The wildest jazz film ever made is John Coney’s Space is the Place (1974), which explores the cosmology of saxophonist Herman Blount, who, born in Alabama in 1914, went by the name of Sun Ra. He claimed to be an alien from Saturn, was obsessed with freemasonry and founded a troupe (named variously as the Myth Science Arkestra, Solar Myth Arkestra, Astro Infinity Arkestra) that unleashed dozens of free-ranging, heliocentric-themed albums that mapped out a vision of Afrofuturism not just before Black Panther, but before the term itself had been coined.

Space is the Place begins on another planet. “The music is different here,” intones Sun Ra, caped and plumed like a disco-loving ancient pharaoh. “The vibrations are different. Not like planet Earth.” The landscape around him is tropical, surreal. Odd shapes swim through the air. There is talk of isotopes, teleportation, transmolecularisation. Soon he’s on Earth—in a desert playing cards with a pimp-like “Overseer”, in Oakland before a group of befuddled black youngsters whom he tries to interest in planetary exodus, at a concert where Nasa scientists try to assassinate him. Almost every frame is bonkers, a profusion of ideas, a joyful noise.

Not a few jazz players have left the US—among them trumpeter Don Cherry to Stockholm, pianist Bud Powell to Paris—to escape addictions, racism, critical indifference. Bertrand Tavernier’s gorgeous, smoky Round Midnight (1986) celebrates the French capital as a sanctuary for such artists. Rewind & Play (2022), by Alain Gomis, constructed from behind-the-scenes footage of Thelonious Monk appearing on a French TV show in 1969, tells a different story.

The pianist’s interviewer, apparently a long-time friend, asks him about an earlier trip to Paris. When Monk replies that he didn’t get paid as much as other musicians, his pal becomes nervous—“We can erase that.” Monk plays, beautifully, but he’s also trapped by the studio spotlights, dripping sweat, his eyes bloodshot, uncertain as to what the show’s technicians are saying about him. He’s praised in dubious terms—for his physique, for his “relaxed” way of looking at the world. Gomis’s exacting use of zooms, freeze frames and silence will leave viewers wanting to cry: set Monk free!

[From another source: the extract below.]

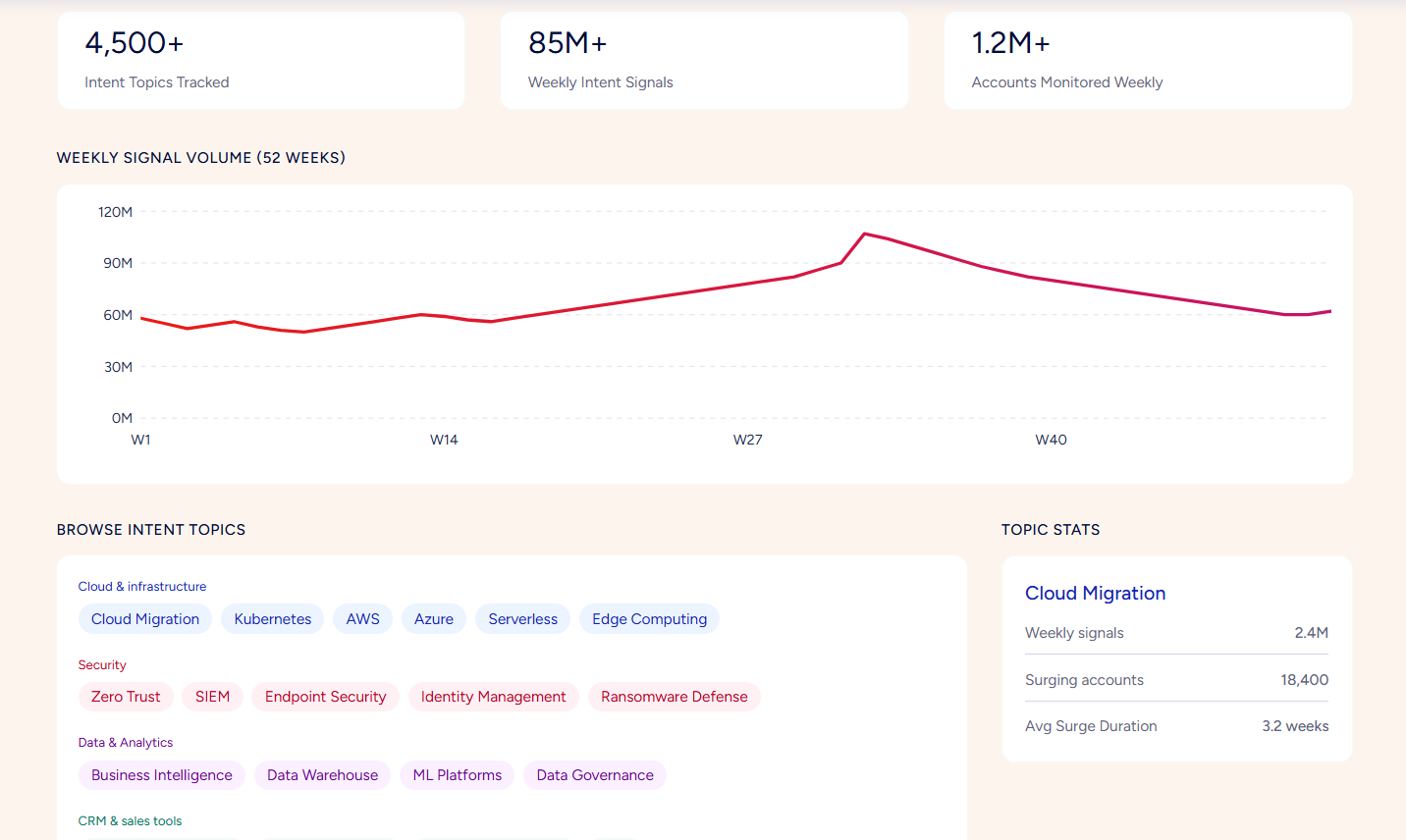1406x840 pixels.
Task: Choose the Business Intelligence topic
Action: coord(162,775)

Here is a new sensibility emerging

What about us? In the early 1950s, many British commentators saw jazz as a menace. Too American. As vulgar as fast food. Their anxieties were probably not allayed by Momma Don’t Allow (1956), a heady short by Free Cinema pioneers Karel Reisz and Tony Richardson, that captures a Chris Barber Band show at the Wood Green Jazz Club in north London. It’s the punters who fascinate the directors: a butcher, a dentist’s assistant and a train-carriage cleaner—earnest toilers who seek release from their working lives on the dance floor. At first, the venue—the Fishmongers’ Arms—is quiet, the mood tentative; soon the tempo picks up, collars are let down, hips begin to shake frantically. Here, in miniature, is a new sensibility emerging. A youthquake is on the horizon.

In the end, it was rock ’n’ roll, rather than jazz, that captured the nation’s hearts. Still, Antoine Prum’s wonderful Taking the Dog for a Walk (2014) honours those Brits—among them Eddie Prévost, Max Eastley and Steve Beresford—who went off script, evolving what became known as free improvised music. Guitarist Derek Bailey claimed they were “playing without history”. No swing, no blues notes. Instead—plink, plonk, scratch. Was it noise? It certainly veered towards Dada or even Goons-style absurdism. Prum shows drummer Mark Sanders duetting with a bingo caller, and, in footage both funny and terrifying, vocalist Phil Minton creates a din that sounds like choking, retching, possession.

These cultural outriders are fearless, as distant from Dixieland—or even Ronnie Scott’s—as is imaginable. Yet, like all jazz musicians—and the best jazz cinema—they convey a transfixing sense of being in place, in time. Of being themselves.